By Chris Furguson
On June 22, 2012, former IID Division 5 director Anthony Sanchez was charged with suspicion of corporal injury to a child and child abuse by the Imperial County District Attorney Gilbert Otero.
The first charge, suspicion of corporal injury to a child, said that Sanchez inflicted “cruel and inhuman corporal punishment and injury, resulting in a traumatic condition, upon the child.”
The second charge, child abuse, alleged that Sanchez permitted “the person and health of said child to be injured and did willfully cause and permit said child to be placed in such situation that his/her person and health was/were endangered.”
The charges are the lastest development in a saga for the disgraced former director who was caught on video spanking his stepson with a belt earlier in the month.
If found guilty on the two counts, Sanchez could face up to six years in prison apiece.

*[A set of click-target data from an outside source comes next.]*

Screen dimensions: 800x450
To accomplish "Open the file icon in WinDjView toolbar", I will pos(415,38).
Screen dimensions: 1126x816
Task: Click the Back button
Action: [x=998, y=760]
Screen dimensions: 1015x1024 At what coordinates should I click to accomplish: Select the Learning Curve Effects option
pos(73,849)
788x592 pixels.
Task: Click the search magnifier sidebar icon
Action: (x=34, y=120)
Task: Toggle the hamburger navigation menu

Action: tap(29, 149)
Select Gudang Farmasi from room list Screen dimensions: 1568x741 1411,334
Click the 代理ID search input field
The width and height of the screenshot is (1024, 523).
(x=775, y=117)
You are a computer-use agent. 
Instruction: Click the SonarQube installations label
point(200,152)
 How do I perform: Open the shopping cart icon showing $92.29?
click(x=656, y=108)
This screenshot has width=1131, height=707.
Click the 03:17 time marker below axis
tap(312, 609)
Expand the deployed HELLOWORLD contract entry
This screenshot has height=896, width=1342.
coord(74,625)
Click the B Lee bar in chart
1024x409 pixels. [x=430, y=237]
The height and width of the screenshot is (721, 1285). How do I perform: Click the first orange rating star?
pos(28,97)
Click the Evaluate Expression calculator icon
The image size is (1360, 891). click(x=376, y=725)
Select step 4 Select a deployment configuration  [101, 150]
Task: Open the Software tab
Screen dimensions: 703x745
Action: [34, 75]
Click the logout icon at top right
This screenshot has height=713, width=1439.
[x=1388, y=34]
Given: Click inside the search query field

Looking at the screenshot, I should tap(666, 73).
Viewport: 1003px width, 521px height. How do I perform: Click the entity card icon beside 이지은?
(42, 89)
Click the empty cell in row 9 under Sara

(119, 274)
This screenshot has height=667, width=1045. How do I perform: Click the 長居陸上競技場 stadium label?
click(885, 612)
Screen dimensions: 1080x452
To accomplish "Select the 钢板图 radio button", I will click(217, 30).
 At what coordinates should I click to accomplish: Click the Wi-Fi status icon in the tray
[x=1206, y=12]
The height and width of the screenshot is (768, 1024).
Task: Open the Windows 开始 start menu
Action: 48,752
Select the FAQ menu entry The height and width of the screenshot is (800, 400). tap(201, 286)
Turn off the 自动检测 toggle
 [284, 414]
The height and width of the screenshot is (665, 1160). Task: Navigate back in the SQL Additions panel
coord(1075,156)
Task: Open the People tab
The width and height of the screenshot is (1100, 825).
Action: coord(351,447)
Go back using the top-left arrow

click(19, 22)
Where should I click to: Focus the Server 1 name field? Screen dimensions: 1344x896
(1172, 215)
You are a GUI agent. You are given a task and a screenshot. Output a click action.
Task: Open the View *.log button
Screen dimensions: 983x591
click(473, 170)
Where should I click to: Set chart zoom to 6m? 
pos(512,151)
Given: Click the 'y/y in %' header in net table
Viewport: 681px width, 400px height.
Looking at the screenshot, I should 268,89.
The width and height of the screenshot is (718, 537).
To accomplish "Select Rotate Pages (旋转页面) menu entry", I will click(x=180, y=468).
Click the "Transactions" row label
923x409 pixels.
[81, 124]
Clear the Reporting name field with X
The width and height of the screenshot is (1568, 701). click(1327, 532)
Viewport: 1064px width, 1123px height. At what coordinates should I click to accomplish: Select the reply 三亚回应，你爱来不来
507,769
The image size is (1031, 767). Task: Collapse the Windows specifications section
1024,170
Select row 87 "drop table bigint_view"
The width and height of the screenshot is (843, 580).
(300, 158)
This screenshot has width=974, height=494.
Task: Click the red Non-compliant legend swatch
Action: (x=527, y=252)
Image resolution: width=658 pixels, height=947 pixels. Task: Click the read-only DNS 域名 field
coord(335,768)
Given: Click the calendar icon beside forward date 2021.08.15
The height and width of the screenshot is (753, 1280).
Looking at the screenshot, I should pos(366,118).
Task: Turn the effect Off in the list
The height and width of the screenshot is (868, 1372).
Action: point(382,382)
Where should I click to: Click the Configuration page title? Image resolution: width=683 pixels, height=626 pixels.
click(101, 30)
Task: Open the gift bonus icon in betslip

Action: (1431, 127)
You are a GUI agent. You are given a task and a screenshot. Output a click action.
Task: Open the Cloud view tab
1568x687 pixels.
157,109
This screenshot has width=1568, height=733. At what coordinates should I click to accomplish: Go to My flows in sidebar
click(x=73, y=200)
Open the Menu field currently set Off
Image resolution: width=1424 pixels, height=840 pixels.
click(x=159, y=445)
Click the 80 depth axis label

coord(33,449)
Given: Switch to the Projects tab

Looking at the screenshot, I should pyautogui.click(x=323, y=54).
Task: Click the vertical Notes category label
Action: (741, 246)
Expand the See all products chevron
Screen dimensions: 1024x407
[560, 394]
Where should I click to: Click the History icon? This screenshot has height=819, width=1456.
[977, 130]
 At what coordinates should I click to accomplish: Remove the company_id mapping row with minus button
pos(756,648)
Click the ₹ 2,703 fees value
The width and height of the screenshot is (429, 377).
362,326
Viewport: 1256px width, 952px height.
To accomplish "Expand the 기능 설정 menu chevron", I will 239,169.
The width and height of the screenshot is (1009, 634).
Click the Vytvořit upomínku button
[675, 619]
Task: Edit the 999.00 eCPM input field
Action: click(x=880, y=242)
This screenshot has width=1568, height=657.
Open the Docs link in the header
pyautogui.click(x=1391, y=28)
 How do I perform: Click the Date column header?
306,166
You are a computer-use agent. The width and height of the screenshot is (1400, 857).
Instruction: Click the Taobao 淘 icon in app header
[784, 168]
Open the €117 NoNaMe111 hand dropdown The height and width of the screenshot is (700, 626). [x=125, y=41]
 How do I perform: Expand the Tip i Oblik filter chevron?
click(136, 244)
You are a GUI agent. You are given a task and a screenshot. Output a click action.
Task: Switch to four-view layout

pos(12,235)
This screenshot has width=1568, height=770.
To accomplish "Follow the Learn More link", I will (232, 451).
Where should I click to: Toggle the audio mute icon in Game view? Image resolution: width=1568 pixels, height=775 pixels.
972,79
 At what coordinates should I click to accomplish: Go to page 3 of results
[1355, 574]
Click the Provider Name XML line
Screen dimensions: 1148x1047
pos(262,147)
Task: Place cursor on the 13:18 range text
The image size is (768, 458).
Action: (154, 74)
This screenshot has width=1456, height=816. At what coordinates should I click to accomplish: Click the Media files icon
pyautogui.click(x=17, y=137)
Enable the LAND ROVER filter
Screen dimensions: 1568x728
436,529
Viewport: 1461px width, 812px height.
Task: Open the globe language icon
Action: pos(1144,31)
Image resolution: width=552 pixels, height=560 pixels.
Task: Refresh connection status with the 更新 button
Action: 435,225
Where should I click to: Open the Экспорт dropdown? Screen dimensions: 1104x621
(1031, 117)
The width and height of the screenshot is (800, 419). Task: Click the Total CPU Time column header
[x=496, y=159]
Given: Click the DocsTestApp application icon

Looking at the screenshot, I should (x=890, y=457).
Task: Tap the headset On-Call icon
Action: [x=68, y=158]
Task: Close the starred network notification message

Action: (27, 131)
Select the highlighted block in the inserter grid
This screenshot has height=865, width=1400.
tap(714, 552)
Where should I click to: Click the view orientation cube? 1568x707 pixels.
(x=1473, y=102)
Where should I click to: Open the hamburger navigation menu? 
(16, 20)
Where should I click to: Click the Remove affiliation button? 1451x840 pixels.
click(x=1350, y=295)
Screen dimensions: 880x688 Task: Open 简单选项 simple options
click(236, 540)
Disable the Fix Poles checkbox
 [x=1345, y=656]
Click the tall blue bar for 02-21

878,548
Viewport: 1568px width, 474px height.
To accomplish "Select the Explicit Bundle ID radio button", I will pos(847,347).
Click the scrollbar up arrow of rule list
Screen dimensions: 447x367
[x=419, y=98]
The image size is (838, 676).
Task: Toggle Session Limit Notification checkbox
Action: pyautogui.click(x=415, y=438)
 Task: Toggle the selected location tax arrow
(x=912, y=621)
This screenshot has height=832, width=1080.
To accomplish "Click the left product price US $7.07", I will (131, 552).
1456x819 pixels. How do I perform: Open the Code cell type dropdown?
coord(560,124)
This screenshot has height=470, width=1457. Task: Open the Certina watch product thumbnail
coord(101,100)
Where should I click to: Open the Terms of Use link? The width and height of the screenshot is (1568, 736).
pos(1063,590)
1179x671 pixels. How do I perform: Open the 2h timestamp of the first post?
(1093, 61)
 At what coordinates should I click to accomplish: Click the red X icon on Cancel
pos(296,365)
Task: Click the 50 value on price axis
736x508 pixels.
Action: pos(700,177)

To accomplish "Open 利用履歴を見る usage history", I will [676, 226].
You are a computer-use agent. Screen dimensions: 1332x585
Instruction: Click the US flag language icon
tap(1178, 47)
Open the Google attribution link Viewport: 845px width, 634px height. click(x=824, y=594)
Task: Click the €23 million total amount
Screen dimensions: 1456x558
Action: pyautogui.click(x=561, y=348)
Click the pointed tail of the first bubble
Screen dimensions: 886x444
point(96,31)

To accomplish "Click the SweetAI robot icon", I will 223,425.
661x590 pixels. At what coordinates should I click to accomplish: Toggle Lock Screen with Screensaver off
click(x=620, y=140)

The charges stem from a video filmed by Heber resident Oscar Lopez that showed Sanchez spanking his stepson with a belt for, what was believed at the time, refusing or failing to catch a ball.
The video, which was posted on YouTube, was later turned over the Imperial County Sheriff’s office. Immediately after the video spread over the internet, calls for Sanchez’s resignation and other threats followed. After a couple of days, the Sheriff’s office arrested Sanchez under felony child abuse charges.
This led to the charges filed last week. Sanchez is due to be arraigned on July 10th.
Some in support of Sanchez, including attorney Ryan Childers, say that because of Sanchez’s position within the community, that the District Attorney is attempting to make an example out of the former director.
Childers hoped that judge for the July 10th arraignment would take into account Sanchez’s public service and lack of criminal record into account and lower the charges accordingly.
The child’s maternal grandfather, Terry Grammar, also said that the child in question suffers from ADHD and sometimes only responds to a spanking.
Sanchez’s resignation also created a deadlock within the rest of the Imperial Irrigation District’s board of directors. Sanchez had been part of a three-person voting block with directors Stella Mendoza and John Pierre Menvielle in philosophical opposition to directors Matt Dessert and Jim Hanks.
While the Imperial County Board of Supervisors could have appointed a director after Sanchez’s resignation, they chose to follow the request of the IID and hold a special election this November for the seat.
Sanchez represented parts of Calexico in addition to Heber and Holtville.